Art Town doesn't like to boast, but it looks like a fair number of folks read the November 26 Weekly article about Seattle's hot Internet new-music site A.I.R. ("A Breath of Fresh A.I.R."). The first couple of days after it came out, so many people were logging on that nobody without a high-bandwidth line could listen to the hip tracks the site serves up without annoying dropouts.
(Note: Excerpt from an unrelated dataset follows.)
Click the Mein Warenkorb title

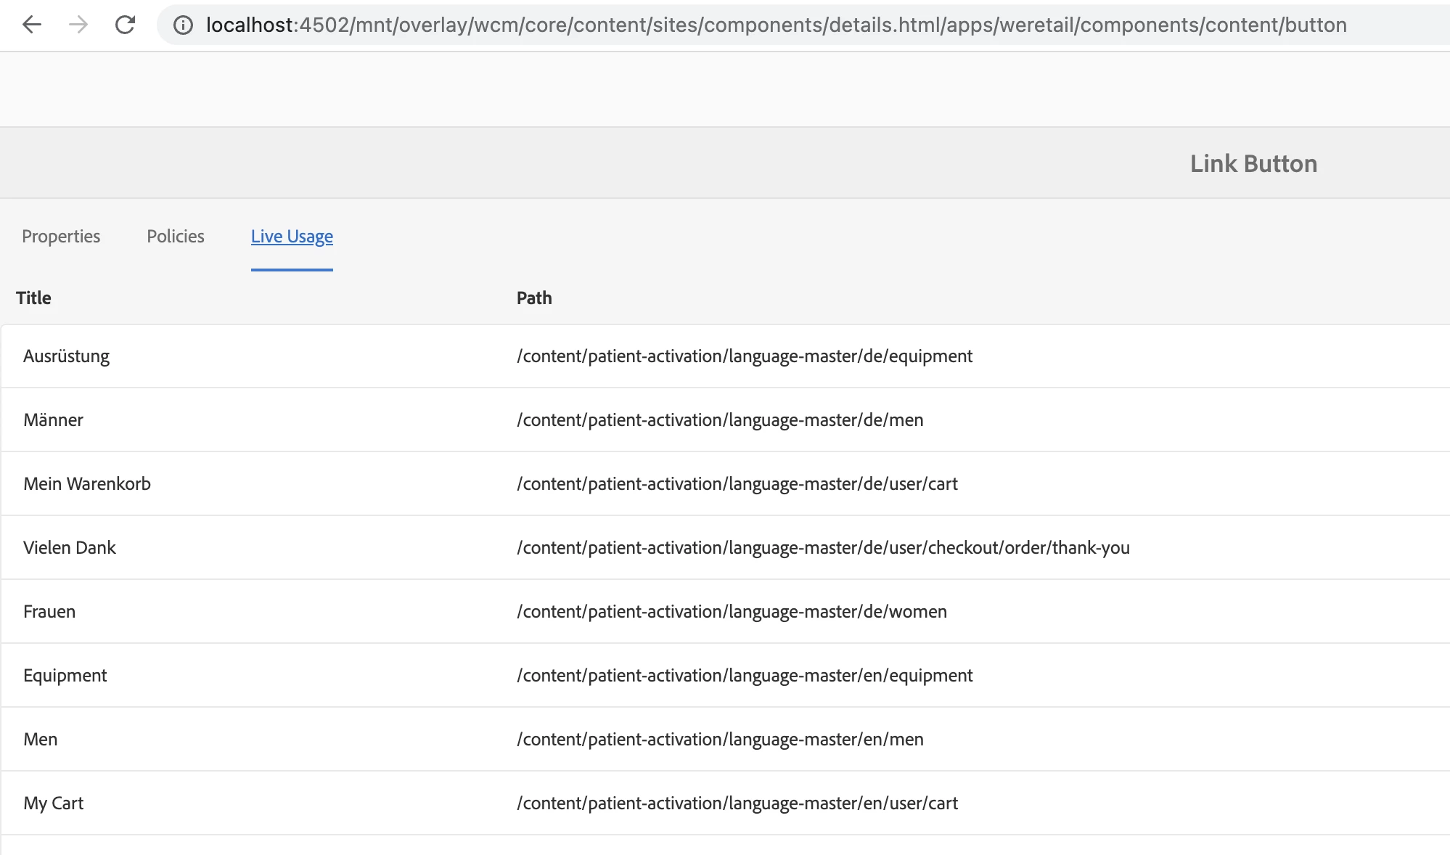click(x=87, y=484)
Thanks to Seattle's streaming-audio/ video pioneer Real Networks, A.I.R. inventor Phil Parodayco now has the use of a powerful server from which to distribute his weekly real-time audio "programs." Trouble is, now he also needs a "pipe" to the Internet wide enough to accommodate all those new fans—like, say, a T3 line, which could handle 30 times the traffic his present line can for only four times the cost. And trouble with that is, that's four times $500 a month. Any new music fans with deeeeeep pockets out there willing to underwrite a worthy start-up while it tries to figure out how to make its nut?

Beyond Tinytown

Folks who couldn't get enough of Jane Eaglen and Ben Heppner when they sang Tristan und Isolde last summer in Seattle get another shot when Wagner's doomed duo meet cute on shipboard once again at Chicago's Lyric Opera next spring. The downside: They'll have to sit through the goofy buffed-aluminum-and-buffed-bodybuilder production by Francesca Zambello and Alison Chitty again, too. . . . Time for Mark Morris fans to start figgerin' up their frequent-flyer miles: The man just won't stop making dances. To keep track of him, you'd have to go to Tampa on February 5 to catch his new company piece Greek to Me, then head up to Boston for the world premiere of The Argument (with guest artists Mikhail Baryshnikov and Yo-Yo Ma, then out to Berkeley for Handel's rip-snorting psalm setting of Dixit dominus (March 18-21). Did we leave anything out? Oh, right, the San Francisco Ballet's set to premiere its third Morris commission [TK HERE: like Fiddle Faddle and The Syncopated Clock] that LeRoy Anderson wrote for the Boston Pops back in the 1950s.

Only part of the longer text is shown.